Any affected individual may also raise a complaint with the competent data protection authority of the respective country.
8. Changes to the Data Protection Policy
II. Specific Provisions
The following provisions shall supplement the general provisions set out in Section I above for certain activities of Johnston North America, Inc. In the event there is any inconsistency, the following provisions shall prevail the general provisions set out in Section I.
1. Online Shops
The creditworthiness of CUSTOMERS may be evaluated automatically in online-shops in order to offer the purchase on account based on this decision as far as this payment option shall be offered at all. In this case the credit rating is evaluated on the basis of information from an external credit rating agency, which will provide Johnston North America, Inc with a credit score of the respective individual. The agency will calculate the score based on a secret formula based on data on the payment history of the individual, its debt and insolvency history and possible limitations of its legal capacity. Should the score be below a certain threshold no payment by invoice will be offered.
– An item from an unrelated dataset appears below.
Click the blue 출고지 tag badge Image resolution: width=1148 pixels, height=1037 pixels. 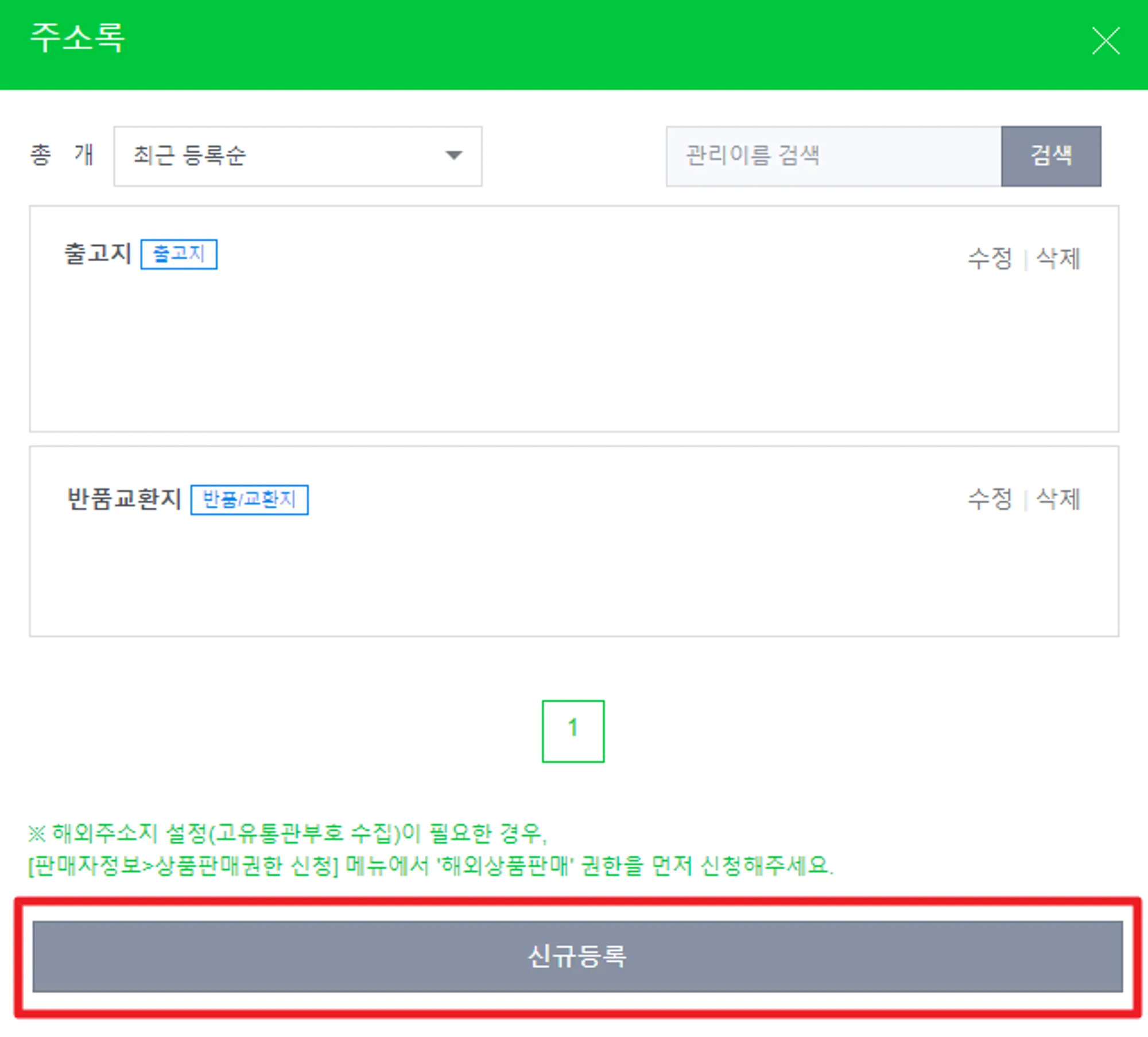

In this event the CUSTOMER may contact the following contact person if he is not ready to accept the decision: Colin Madden, Company Treasurer.
Online shops of Johnston North America, Inc may automatically decide whether to enter into purchase agreements. However, Johnston North America, Inc does not deem this an automated individual decision according to article 22 GDPR. In the event the CUSTOMER does not wish such an automated entering into an agreement he has the option to purchase products and services from Johnston North America, Inc at physical stores run by Johnston North America, Inc and its retailers.
Any requests, claims and information regarding data protection may be addressed to the following contact person: Lonnitta Reid, Data protection Co-ordinator.
2. Newsletter and Banner Advertisement
Johnston North America, Inc may send newsletters or other commercial communications in connection with its products and services to CUSTOMERS and PARTNERS. In accordance with applicable law Johnston North America, Inc reserves the right to do so without prior consent of existing customers and business partners. However, the respective customers and business partners may object to a further mailing of newsletters or other commercial communications at any time through their account on the respective WEBSITE or through the link indicated in every mailing. However, the termination of one newsletter may not entail the termination of other newsletters, as well.
It is possible that personalized advertisement is placed during the visit on the WEBSITE. Every banner advertisement displayed to the CUSTOMER contains products offered on the WEBSITE which have previously been looked at by the customer. The advertisement is generated by Johnston North America, Inc by the means of cookies (see Section I para. 6 above).